■ WORK INSTRUCTIONS: What is needed here is an exact copy of every record below.

■ STORED DATA:
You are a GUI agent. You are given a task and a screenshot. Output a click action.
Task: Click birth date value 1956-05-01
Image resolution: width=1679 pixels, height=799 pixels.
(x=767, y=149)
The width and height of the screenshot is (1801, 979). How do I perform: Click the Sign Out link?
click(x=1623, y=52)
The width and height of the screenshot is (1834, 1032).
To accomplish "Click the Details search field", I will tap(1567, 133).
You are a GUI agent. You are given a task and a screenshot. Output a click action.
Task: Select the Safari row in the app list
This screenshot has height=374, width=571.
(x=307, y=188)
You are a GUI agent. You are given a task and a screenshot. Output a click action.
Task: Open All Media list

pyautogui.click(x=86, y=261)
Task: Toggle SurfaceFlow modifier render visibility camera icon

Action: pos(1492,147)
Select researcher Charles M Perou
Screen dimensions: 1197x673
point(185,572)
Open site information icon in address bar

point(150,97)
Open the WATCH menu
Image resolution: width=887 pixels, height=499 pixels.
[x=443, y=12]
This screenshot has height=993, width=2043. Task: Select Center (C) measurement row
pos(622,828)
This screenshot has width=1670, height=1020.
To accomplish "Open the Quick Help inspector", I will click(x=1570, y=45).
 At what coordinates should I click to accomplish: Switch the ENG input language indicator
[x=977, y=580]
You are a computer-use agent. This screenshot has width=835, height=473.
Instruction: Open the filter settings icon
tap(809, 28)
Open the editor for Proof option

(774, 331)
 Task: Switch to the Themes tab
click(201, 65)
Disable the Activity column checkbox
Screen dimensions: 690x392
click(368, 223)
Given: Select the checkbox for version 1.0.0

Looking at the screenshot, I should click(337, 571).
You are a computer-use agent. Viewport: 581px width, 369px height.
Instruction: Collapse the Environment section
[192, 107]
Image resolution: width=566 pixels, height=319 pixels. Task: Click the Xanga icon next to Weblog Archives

■ EXERCISE RESULT:
You are a GUI agent. You are given a task and a screenshot. Output a click action.
Task: Click birth date value 1956-05-01
Image resolution: width=1679 pixels, height=799 pixels.
(x=767, y=149)
The width and height of the screenshot is (1801, 979). How do I perform: Click the Sign Out link?
click(x=1623, y=52)
The width and height of the screenshot is (1834, 1032).
To accomplish "Click the Details search field", I will tap(1567, 133).
You are a GUI agent. You are given a task and a screenshot. Output a click action.
Task: Select the Safari row in the app list
This screenshot has height=374, width=571.
(x=307, y=188)
You are a GUI agent. You are given a task and a screenshot. Output a click action.
Task: Open All Media list

pyautogui.click(x=86, y=261)
Task: Toggle SurfaceFlow modifier render visibility camera icon

Action: pos(1492,147)
Select researcher Charles M Perou
Screen dimensions: 1197x673
point(185,572)
Open site information icon in address bar

point(150,97)
Open the WATCH menu
Image resolution: width=887 pixels, height=499 pixels.
[x=443, y=12]
This screenshot has height=993, width=2043. Task: Select Center (C) measurement row
pos(622,828)
This screenshot has width=1670, height=1020.
To accomplish "Open the Quick Help inspector", I will click(x=1570, y=45).
 At what coordinates should I click to accomplish: Switch the ENG input language indicator
[x=977, y=580]
You are a computer-use agent. This screenshot has width=835, height=473.
Instruction: Open the filter settings icon
tap(809, 28)
Open the editor for Proof option

(774, 331)
 Task: Switch to the Themes tab
click(201, 65)
Disable the Activity column checkbox
Screen dimensions: 690x392
click(368, 223)
Given: Select the checkbox for version 1.0.0

Looking at the screenshot, I should click(337, 571).
You are a computer-use agent. Viewport: 581px width, 369px height.
Instruction: Collapse the Environment section
[192, 107]
Image resolution: width=566 pixels, height=319 pixels. Task: Click the Xanga icon next to Weblog Archives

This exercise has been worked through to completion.